[Start of section]

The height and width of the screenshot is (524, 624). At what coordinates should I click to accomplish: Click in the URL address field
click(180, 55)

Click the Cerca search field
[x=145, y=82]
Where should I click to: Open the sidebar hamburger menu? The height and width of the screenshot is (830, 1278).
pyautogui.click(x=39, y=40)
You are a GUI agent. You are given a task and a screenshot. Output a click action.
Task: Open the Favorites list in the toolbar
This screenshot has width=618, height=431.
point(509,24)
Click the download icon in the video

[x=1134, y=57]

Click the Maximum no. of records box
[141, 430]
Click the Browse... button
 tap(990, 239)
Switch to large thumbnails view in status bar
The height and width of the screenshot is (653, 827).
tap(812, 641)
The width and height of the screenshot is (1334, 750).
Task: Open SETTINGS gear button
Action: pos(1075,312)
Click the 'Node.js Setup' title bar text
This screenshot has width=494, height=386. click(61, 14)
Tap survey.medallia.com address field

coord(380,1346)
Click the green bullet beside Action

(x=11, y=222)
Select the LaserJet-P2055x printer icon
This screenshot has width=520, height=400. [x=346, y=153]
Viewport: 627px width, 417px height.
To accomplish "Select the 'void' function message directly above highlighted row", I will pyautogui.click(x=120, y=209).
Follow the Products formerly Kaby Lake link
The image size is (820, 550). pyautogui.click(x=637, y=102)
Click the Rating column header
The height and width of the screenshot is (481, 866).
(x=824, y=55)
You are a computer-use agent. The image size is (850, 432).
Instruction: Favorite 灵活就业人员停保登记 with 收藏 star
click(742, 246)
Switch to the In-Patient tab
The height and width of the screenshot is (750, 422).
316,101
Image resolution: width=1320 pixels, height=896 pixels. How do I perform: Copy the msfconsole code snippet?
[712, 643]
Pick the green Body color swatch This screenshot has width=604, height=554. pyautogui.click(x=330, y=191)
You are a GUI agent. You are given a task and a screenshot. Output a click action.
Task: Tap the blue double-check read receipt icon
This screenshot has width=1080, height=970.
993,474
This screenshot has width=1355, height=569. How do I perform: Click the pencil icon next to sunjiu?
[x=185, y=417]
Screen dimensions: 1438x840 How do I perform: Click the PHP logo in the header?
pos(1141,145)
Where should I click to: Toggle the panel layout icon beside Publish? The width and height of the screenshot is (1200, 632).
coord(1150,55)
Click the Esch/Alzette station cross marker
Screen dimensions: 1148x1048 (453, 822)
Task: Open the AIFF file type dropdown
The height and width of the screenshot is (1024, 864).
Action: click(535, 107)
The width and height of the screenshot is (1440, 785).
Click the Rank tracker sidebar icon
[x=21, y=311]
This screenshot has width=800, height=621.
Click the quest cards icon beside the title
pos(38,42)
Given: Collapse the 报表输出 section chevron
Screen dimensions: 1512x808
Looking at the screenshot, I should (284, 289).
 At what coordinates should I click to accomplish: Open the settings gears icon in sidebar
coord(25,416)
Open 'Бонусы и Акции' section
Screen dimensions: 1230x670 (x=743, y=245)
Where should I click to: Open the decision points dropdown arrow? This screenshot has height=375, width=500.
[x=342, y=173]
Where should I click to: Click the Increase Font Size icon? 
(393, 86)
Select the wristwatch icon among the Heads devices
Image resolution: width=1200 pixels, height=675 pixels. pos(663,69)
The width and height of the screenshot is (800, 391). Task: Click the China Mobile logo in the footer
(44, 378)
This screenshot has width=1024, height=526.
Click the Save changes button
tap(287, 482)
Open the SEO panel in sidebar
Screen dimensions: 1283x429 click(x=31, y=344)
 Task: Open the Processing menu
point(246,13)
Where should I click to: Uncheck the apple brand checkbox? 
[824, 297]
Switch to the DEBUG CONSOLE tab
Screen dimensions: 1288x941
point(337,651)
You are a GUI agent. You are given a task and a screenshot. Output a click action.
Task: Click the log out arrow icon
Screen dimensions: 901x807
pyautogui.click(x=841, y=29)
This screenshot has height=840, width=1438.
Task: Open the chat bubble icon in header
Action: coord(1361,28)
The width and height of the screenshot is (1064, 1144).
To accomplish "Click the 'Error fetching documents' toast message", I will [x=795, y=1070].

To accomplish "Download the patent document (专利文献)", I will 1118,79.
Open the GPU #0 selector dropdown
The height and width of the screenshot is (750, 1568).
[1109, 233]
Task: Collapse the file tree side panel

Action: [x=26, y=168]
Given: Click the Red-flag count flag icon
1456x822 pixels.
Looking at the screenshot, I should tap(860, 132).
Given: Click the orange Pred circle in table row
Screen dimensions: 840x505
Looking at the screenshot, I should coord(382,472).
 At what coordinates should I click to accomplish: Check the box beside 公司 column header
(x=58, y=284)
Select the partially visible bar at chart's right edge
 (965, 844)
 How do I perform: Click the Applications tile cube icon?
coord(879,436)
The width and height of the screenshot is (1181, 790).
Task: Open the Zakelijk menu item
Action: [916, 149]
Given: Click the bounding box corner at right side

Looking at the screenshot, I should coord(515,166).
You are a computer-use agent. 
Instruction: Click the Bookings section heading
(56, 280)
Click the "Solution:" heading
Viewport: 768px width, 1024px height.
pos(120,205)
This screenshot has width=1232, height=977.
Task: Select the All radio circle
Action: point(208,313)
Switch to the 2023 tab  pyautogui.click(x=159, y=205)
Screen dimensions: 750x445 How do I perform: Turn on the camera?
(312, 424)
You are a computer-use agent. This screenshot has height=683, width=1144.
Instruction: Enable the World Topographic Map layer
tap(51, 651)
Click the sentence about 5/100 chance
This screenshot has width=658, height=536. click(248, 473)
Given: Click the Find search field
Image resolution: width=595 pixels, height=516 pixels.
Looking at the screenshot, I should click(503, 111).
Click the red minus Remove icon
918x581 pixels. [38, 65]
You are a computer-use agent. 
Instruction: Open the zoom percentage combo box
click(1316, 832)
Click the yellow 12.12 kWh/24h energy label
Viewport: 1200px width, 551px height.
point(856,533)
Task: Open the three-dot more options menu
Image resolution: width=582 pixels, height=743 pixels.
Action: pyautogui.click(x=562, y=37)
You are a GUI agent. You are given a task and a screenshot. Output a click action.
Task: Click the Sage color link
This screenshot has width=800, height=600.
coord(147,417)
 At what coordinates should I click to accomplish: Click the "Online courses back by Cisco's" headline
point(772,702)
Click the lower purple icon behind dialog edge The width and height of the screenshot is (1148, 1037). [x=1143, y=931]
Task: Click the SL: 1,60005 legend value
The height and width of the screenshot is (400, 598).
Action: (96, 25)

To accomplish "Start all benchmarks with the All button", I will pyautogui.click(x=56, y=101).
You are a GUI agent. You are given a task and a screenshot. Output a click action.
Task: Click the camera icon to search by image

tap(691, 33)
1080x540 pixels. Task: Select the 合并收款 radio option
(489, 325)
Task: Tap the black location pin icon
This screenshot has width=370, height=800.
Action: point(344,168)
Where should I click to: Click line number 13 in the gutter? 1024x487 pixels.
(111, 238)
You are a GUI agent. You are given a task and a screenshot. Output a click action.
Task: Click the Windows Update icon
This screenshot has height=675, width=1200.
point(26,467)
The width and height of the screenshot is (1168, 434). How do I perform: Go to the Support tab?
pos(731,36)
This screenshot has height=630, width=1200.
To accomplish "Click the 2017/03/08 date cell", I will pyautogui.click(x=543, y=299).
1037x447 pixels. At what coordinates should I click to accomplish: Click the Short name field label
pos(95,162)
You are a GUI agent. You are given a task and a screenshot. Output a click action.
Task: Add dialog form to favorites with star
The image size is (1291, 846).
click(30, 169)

[End of section]

#### Work item:
Send back the whole listing, exactly as written.

#### Answer space:
The height and width of the screenshot is (524, 624). At what coordinates should I click to accomplish: Click in the URL address field
click(180, 55)

Click the Cerca search field
[x=145, y=82]
Where should I click to: Open the sidebar hamburger menu? The height and width of the screenshot is (830, 1278).
pyautogui.click(x=39, y=40)
You are a GUI agent. You are given a task and a screenshot. Output a click action.
Task: Open the Favorites list in the toolbar
This screenshot has width=618, height=431.
point(509,24)
Click the download icon in the video

[x=1134, y=57]

Click the Maximum no. of records box
[141, 430]
Click the Browse... button
 tap(990, 239)
Switch to large thumbnails view in status bar
The height and width of the screenshot is (653, 827).
tap(812, 641)
The width and height of the screenshot is (1334, 750).
Task: Open SETTINGS gear button
Action: pos(1075,312)
Click the 'Node.js Setup' title bar text
This screenshot has width=494, height=386. click(61, 14)
Tap survey.medallia.com address field

coord(380,1346)
Click the green bullet beside Action

(x=11, y=222)
Select the LaserJet-P2055x printer icon
This screenshot has width=520, height=400. [x=346, y=153]
Viewport: 627px width, 417px height.
To accomplish "Select the 'void' function message directly above highlighted row", I will pyautogui.click(x=120, y=209).
Follow the Products formerly Kaby Lake link
The image size is (820, 550). pyautogui.click(x=637, y=102)
Click the Rating column header
The height and width of the screenshot is (481, 866).
(x=824, y=55)
You are a computer-use agent. The image size is (850, 432).
Instruction: Favorite 灵活就业人员停保登记 with 收藏 star
click(742, 246)
Switch to the In-Patient tab
The height and width of the screenshot is (750, 422).
316,101
Image resolution: width=1320 pixels, height=896 pixels. How do I perform: Copy the msfconsole code snippet?
[712, 643]
Pick the green Body color swatch This screenshot has width=604, height=554. pyautogui.click(x=330, y=191)
You are a GUI agent. You are given a task and a screenshot. Output a click action.
Task: Tap the blue double-check read receipt icon
This screenshot has width=1080, height=970.
993,474
This screenshot has width=1355, height=569. How do I perform: Click the pencil icon next to sunjiu?
[x=185, y=417]
Screen dimensions: 1438x840 How do I perform: Click the PHP logo in the header?
pos(1141,145)
Where should I click to: Toggle the panel layout icon beside Publish? The width and height of the screenshot is (1200, 632).
coord(1150,55)
Click the Esch/Alzette station cross marker
Screen dimensions: 1148x1048 (453, 822)
Task: Open the AIFF file type dropdown
The height and width of the screenshot is (1024, 864).
Action: click(535, 107)
The width and height of the screenshot is (1440, 785).
Click the Rank tracker sidebar icon
[x=21, y=311]
This screenshot has width=800, height=621.
Click the quest cards icon beside the title
pos(38,42)
Given: Collapse the 报表输出 section chevron
Screen dimensions: 1512x808
Looking at the screenshot, I should (284, 289).
 At what coordinates should I click to accomplish: Open the settings gears icon in sidebar
coord(25,416)
Open 'Бонусы и Акции' section
Screen dimensions: 1230x670 (x=743, y=245)
Where should I click to: Open the decision points dropdown arrow? This screenshot has height=375, width=500.
[x=342, y=173]
Where should I click to: Click the Increase Font Size icon? 
(393, 86)
Select the wristwatch icon among the Heads devices
Image resolution: width=1200 pixels, height=675 pixels. pos(663,69)
The width and height of the screenshot is (800, 391). Task: Click the China Mobile logo in the footer
(44, 378)
This screenshot has width=1024, height=526.
Click the Save changes button
tap(287, 482)
Open the SEO panel in sidebar
Screen dimensions: 1283x429 click(x=31, y=344)
 Task: Open the Processing menu
point(246,13)
Where should I click to: Uncheck the apple brand checkbox? 
[824, 297]
Switch to the DEBUG CONSOLE tab
Screen dimensions: 1288x941
point(337,651)
You are a GUI agent. You are given a task and a screenshot. Output a click action.
Task: Click the log out arrow icon
Screen dimensions: 901x807
pyautogui.click(x=841, y=29)
This screenshot has height=840, width=1438.
Task: Open the chat bubble icon in header
Action: coord(1361,28)
The width and height of the screenshot is (1064, 1144).
To accomplish "Click the 'Error fetching documents' toast message", I will [x=795, y=1070].

To accomplish "Download the patent document (专利文献)", I will 1118,79.
Open the GPU #0 selector dropdown
The height and width of the screenshot is (750, 1568).
[1109, 233]
Task: Collapse the file tree side panel

Action: [x=26, y=168]
Given: Click the Red-flag count flag icon
1456x822 pixels.
Looking at the screenshot, I should tap(860, 132).
Given: Click the orange Pred circle in table row
Screen dimensions: 840x505
Looking at the screenshot, I should coord(382,472).
 At what coordinates should I click to accomplish: Check the box beside 公司 column header
(x=58, y=284)
Select the partially visible bar at chart's right edge
 (965, 844)
 How do I perform: Click the Applications tile cube icon?
coord(879,436)
The width and height of the screenshot is (1181, 790).
Task: Open the Zakelijk menu item
Action: [916, 149]
Given: Click the bounding box corner at right side

Looking at the screenshot, I should coord(515,166).
You are a computer-use agent. 
Instruction: Click the Bookings section heading
(56, 280)
Click the "Solution:" heading
Viewport: 768px width, 1024px height.
pos(120,205)
This screenshot has width=1232, height=977.
Task: Select the All radio circle
Action: point(208,313)
Switch to the 2023 tab  pyautogui.click(x=159, y=205)
Screen dimensions: 750x445 How do I perform: Turn on the camera?
(312, 424)
You are a computer-use agent. This screenshot has height=683, width=1144.
Instruction: Enable the World Topographic Map layer
tap(51, 651)
Click the sentence about 5/100 chance
This screenshot has width=658, height=536. click(248, 473)
Given: Click the Find search field
Image resolution: width=595 pixels, height=516 pixels.
Looking at the screenshot, I should click(503, 111).
Click the red minus Remove icon
918x581 pixels. [38, 65]
You are a computer-use agent. 
Instruction: Open the zoom percentage combo box
click(1316, 832)
Click the yellow 12.12 kWh/24h energy label
Viewport: 1200px width, 551px height.
point(856,533)
Task: Open the three-dot more options menu
Image resolution: width=582 pixels, height=743 pixels.
Action: pyautogui.click(x=562, y=37)
You are a GUI agent. You are given a task and a screenshot. Output a click action.
Task: Click the Sage color link
This screenshot has width=800, height=600.
coord(147,417)
 At what coordinates should I click to accomplish: Click the "Online courses back by Cisco's" headline
point(772,702)
Click the lower purple icon behind dialog edge The width and height of the screenshot is (1148, 1037). [x=1143, y=931]
Task: Click the SL: 1,60005 legend value
The height and width of the screenshot is (400, 598).
Action: (96, 25)

To accomplish "Start all benchmarks with the All button", I will pyautogui.click(x=56, y=101).
You are a GUI agent. You are given a task and a screenshot. Output a click action.
Task: Click the camera icon to search by image

tap(691, 33)
1080x540 pixels. Task: Select the 合并收款 radio option
(489, 325)
Task: Tap the black location pin icon
This screenshot has width=370, height=800.
Action: point(344,168)
Where should I click to: Click line number 13 in the gutter? 1024x487 pixels.
(111, 238)
You are a GUI agent. You are given a task and a screenshot. Output a click action.
Task: Click the Windows Update icon
This screenshot has height=675, width=1200.
point(26,467)
The width and height of the screenshot is (1168, 434). How do I perform: Go to the Support tab?
pos(731,36)
This screenshot has height=630, width=1200.
To accomplish "Click the 2017/03/08 date cell", I will pyautogui.click(x=543, y=299).
1037x447 pixels. At what coordinates should I click to accomplish: Click the Short name field label
pos(95,162)
You are a GUI agent. You are given a task and a screenshot. Output a click action.
Task: Add dialog form to favorites with star
The image size is (1291, 846).
click(30, 169)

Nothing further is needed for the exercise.